What you need to do »
Pull out each line of the records that contains the word "total" and copy those lines in full.

Input rows »
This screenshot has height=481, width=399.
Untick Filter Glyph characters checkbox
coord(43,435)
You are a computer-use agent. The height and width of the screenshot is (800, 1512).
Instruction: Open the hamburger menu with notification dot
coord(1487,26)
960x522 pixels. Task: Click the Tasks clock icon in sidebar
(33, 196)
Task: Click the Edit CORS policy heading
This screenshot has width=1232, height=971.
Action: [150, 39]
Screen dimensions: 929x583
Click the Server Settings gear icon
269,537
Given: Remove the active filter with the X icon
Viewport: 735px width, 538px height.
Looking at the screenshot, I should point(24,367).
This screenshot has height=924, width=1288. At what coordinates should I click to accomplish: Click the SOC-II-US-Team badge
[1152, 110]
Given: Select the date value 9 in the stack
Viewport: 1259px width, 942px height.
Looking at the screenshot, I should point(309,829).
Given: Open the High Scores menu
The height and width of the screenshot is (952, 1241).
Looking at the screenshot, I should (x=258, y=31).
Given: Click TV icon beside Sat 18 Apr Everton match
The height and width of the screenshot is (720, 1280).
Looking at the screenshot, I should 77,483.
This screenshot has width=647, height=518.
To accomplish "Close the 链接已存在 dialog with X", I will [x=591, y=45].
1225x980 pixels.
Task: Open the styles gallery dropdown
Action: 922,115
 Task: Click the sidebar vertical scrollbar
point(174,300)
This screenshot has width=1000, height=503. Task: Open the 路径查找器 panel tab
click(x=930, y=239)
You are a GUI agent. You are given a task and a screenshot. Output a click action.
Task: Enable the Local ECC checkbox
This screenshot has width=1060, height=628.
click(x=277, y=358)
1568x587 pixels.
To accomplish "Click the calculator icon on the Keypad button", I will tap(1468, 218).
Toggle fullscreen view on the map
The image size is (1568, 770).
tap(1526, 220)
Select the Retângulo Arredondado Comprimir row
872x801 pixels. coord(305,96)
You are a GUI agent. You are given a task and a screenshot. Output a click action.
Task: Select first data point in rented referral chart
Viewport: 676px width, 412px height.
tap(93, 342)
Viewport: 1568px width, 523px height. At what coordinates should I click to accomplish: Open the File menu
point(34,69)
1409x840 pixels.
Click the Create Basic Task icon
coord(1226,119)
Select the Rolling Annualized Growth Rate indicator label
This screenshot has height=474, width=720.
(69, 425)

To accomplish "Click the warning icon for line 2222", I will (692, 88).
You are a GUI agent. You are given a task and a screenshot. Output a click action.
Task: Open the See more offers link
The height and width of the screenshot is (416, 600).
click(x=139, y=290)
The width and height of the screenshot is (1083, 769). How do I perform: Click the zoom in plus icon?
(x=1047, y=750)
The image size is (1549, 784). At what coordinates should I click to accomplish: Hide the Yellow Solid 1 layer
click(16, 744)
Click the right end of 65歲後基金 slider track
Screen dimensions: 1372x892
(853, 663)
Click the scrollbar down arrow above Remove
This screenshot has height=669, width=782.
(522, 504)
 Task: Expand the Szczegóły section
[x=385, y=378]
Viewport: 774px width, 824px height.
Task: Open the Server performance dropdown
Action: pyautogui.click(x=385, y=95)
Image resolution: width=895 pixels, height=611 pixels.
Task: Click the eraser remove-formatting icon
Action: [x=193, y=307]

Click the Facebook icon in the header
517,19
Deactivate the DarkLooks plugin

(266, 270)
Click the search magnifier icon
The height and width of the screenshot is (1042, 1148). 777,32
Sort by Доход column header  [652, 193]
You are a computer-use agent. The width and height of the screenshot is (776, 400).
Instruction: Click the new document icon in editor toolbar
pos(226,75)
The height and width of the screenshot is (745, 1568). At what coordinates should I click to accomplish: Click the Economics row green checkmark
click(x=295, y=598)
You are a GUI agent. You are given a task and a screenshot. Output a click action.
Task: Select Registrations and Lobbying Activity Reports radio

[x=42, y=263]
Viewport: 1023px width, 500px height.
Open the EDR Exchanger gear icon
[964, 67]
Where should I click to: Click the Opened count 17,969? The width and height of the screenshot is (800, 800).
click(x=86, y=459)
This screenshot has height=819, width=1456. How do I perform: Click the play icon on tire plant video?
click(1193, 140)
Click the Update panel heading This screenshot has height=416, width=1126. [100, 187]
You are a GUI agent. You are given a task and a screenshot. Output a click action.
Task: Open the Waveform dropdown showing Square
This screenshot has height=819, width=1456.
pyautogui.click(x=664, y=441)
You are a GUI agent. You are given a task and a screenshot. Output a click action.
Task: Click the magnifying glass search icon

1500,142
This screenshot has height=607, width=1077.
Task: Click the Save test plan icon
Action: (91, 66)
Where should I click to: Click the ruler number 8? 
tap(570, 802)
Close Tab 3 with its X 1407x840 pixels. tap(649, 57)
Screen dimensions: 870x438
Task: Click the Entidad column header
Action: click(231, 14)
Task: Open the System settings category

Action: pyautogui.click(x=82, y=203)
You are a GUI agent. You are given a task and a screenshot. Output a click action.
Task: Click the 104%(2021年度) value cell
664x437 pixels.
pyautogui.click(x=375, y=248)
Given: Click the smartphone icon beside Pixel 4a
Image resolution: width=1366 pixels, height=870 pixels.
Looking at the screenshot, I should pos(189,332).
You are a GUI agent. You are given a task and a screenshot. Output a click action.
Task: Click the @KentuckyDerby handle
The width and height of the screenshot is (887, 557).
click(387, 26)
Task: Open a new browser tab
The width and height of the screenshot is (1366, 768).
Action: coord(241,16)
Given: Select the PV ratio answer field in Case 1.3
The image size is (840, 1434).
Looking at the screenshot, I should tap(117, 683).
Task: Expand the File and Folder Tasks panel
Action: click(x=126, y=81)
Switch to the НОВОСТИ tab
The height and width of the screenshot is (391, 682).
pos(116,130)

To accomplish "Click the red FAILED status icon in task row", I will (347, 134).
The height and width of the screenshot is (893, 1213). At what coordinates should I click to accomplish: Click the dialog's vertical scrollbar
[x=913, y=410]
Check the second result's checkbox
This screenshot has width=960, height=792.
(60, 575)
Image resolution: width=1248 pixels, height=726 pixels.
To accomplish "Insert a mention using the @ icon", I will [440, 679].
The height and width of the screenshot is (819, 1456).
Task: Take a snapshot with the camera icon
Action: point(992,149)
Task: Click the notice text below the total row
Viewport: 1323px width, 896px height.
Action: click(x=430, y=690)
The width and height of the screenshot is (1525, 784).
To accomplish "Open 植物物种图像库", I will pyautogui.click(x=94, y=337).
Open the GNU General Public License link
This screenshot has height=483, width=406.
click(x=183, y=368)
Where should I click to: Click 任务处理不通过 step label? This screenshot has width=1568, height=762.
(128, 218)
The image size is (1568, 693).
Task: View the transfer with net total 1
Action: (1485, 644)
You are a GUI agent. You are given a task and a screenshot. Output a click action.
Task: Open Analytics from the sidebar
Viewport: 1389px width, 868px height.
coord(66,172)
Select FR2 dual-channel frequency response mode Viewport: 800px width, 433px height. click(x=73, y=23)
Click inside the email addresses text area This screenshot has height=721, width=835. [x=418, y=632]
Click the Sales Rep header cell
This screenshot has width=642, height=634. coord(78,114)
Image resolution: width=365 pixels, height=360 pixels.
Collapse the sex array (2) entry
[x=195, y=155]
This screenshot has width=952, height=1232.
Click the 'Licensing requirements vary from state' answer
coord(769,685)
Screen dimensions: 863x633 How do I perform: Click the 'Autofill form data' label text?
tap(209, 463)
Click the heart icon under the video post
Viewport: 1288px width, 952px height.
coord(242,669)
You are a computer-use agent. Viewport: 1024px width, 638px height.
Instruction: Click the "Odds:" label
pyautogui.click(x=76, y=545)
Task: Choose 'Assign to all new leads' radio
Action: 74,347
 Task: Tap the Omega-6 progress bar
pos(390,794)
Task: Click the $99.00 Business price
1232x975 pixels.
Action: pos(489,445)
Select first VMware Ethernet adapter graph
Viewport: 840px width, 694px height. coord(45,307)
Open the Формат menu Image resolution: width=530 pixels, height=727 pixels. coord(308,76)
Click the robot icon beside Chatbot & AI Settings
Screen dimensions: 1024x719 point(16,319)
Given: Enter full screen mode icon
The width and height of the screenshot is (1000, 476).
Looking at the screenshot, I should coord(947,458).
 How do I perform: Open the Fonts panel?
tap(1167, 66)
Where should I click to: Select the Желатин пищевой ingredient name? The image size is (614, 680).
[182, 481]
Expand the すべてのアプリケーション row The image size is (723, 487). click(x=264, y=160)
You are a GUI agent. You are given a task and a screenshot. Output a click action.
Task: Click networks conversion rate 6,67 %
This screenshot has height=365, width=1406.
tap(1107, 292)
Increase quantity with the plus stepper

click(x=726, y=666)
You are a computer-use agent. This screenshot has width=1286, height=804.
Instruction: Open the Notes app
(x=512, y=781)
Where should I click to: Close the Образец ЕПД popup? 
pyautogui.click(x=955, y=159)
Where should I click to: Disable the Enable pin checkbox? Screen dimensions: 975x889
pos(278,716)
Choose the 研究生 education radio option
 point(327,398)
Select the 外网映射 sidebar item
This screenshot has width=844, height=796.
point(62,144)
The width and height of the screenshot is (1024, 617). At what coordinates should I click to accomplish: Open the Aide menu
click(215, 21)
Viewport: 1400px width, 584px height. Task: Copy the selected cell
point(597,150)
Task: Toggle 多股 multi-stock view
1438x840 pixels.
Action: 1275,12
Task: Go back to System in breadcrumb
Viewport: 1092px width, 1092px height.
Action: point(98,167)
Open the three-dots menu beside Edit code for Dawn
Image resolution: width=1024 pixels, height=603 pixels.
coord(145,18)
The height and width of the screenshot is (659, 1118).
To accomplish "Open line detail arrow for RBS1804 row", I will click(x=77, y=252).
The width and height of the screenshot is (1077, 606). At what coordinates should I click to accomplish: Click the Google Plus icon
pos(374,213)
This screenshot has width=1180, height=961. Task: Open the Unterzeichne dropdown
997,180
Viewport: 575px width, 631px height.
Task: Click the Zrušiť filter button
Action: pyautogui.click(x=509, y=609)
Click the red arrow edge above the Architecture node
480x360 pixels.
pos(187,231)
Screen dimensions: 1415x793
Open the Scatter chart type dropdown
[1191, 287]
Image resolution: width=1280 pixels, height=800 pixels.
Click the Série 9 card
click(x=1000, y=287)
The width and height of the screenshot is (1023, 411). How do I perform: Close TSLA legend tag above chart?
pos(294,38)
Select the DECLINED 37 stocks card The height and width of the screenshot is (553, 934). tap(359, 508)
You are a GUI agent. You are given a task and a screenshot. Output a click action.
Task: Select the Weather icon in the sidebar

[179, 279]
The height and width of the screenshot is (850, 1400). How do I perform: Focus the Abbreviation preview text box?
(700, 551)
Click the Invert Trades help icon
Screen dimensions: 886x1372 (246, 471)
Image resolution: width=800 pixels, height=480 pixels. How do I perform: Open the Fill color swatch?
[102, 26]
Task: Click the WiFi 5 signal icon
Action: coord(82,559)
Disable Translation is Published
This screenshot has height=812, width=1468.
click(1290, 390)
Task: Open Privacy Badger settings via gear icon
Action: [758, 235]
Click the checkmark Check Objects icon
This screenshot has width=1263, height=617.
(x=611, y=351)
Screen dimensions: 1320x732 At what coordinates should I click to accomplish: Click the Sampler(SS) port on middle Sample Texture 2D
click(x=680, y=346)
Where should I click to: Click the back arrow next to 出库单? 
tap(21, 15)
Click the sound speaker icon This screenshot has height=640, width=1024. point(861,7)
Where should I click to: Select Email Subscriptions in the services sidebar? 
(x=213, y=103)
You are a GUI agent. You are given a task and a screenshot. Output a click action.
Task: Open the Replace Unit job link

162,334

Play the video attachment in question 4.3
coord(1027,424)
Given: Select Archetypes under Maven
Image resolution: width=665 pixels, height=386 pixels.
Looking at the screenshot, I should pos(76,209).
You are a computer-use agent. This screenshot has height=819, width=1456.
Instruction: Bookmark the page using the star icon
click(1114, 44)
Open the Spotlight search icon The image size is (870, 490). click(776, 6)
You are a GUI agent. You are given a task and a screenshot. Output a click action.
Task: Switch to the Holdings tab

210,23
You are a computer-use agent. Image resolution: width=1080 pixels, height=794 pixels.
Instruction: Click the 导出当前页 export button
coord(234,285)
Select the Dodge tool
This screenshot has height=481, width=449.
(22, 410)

Worked answer »
Task: Click the notice text below the total row
Task: View the transfer with net total 1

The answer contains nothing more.